*Selected text*
┄┄┄┄┄┄

PSYCHOANALYTIC THEORY

According to Freud, the motivation underlying human behaviour is a function of man’s state
of unconscious displayed by the id, which is the libido or sex urge reflected in aggressive
drives. However, both the sex urge and aggressive behaviour are controlled by the ego and
superego and for sublimated and manifested in a form considered to be socially acceptable,
for example creative activities or excelling in various school activities. Thus, according to
Freud’s concepts of motivation people are loaded with sexual energy and aggressive which
can be channelled into educationally productive activities instead of the instinctive behaviour
that is social unacceptable.

NEED THEORY

Murray (1938) advocates that our needs serve as the source of motivation. Behaviour
develops as a result of interaction between needs and the environment. The environment can
either facilitate or be barrier to the satisfaction of a need. For example, a teacher environment
may facilitate a pupil’s need to do well at school, and not facilitate bullying or stealing, which
he considers to be undesirable behaviour. Another example is pupil who has the need to
further his education but is unable to fulfil this because of a lack of funds, as is the case with
many African children across the continent. Some of the needs identified by this theory are
achievement, abasement, affiliation, acquisition, defensiveness, dominance, blame,
avoidance, aggression, exhibition, recognition, superiority, play, exposition, self-respect and
orderliness.

CONTEMPORARY THEORIES

Competence motivation
There is an inherent tendency among children and people in general to wish to perform
competently or gain mastery over their environment or a certain body of skills or knowledge.
Children wish to display competence in activities such as crawling, language development,
walking and manipulating objects. It can be argued that such behaviour cannot be explained
in terms of primary drivers. The child knows what it wants to do, and wants to it itself
regardless of mistakes, failures, or the fact that mommy or Miss Jones could do it ten times
faster (Davis 252). Teachers must provide students with opportunities to do things for
themselves in fulfilment of their inherent competence motivation. Parents and teachers tend
to assume that children are inexperienced and therefore rather helpless and feel that it is their
duty to do most things for them. There are many things’ children can do or learn to do on
their own, given the time and opportunity. Even if the child cannot perform a certain
behaviour, he should be given the opportunity to observe how it is done and where possible,
to perform it with someone who can do it. For example, if one of the author’s children cannot
open a bottle because the lid is too tight, he loosens the lid and then leaves the child to
complete the task of opening the bottle, thus providing the child with some sense of
achievement and contribution to the successful completion of the task. The same should
apply with regard to helping pupils with their assignment. Assistance should be provided
where needed, but pupils should be left to do most of the work on their own.

┄┄┄┄┄┄

*Given information*

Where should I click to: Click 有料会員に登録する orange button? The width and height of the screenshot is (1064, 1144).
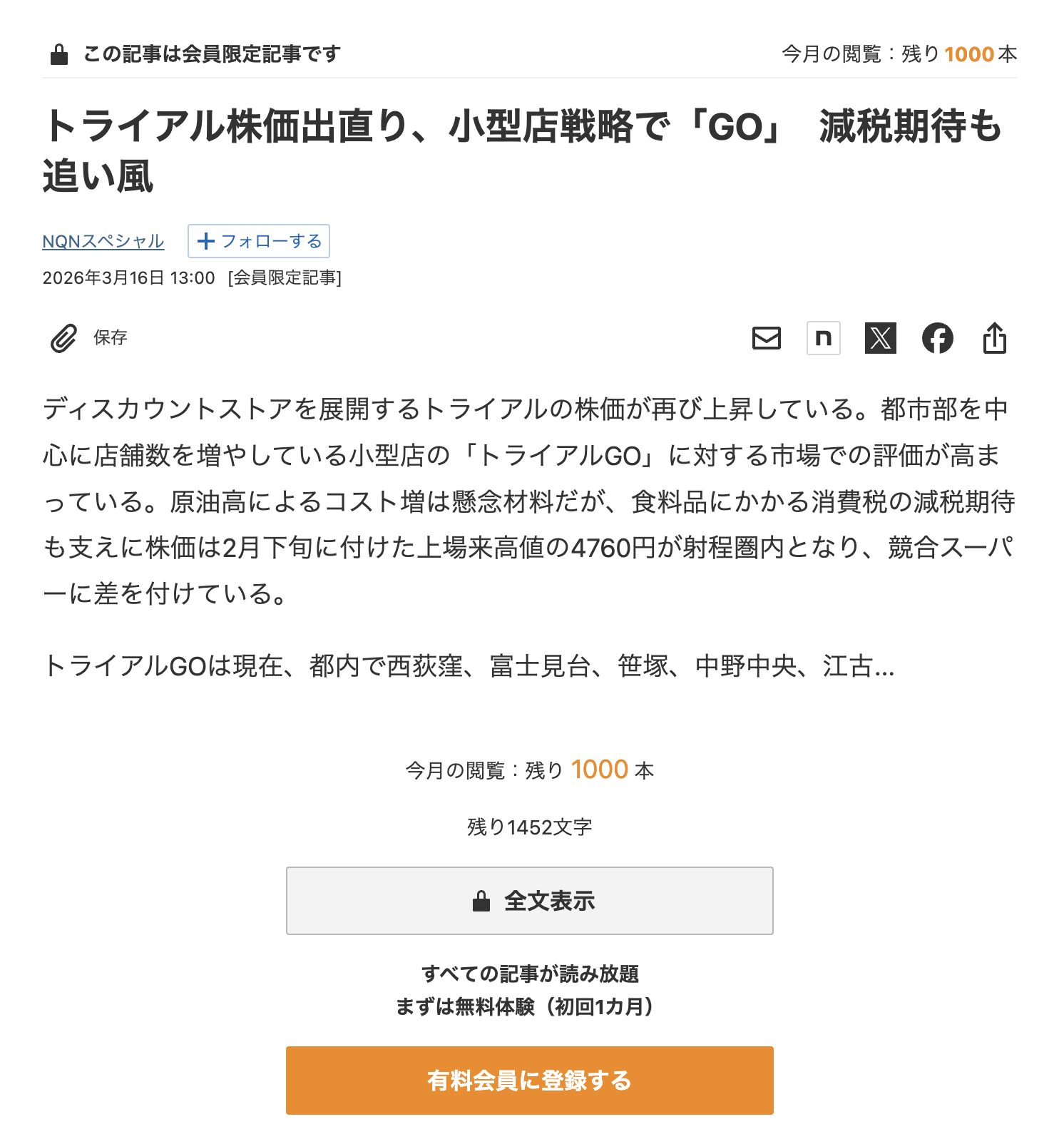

┄┄┄┄┄┄

*Challenge 1*
Can you sum up the text on motivation theories above in three sentences?
*Challenge 2*
Could you duplicate the stretch of the motivation text from "CONTEMPORARY THEORIES" through "skills or knowledge."?

*Written solution 1*
According to Freud, human behavior is driven by the unconscious sexual and aggressive urges of the id, which the ego and superego channel into socially acceptable forms such as creative or school activities. Murray's need theory holds that needs are the source of motivation and that behavior develops from the interaction between needs and an environment that can either facilitate or block their satisfaction. Competence motivation theory holds that children have an inherent wish to perform competently, so parents and teachers should give them opportunities to do things on their own and help only where needed.

*Written solution 2*
CONTEMPORARY THEORIES

Competence motivation
There is an inherent tendency among children and people in general to wish to perform
competently or gain mastery over their environment or a certain body of skills or knowledge.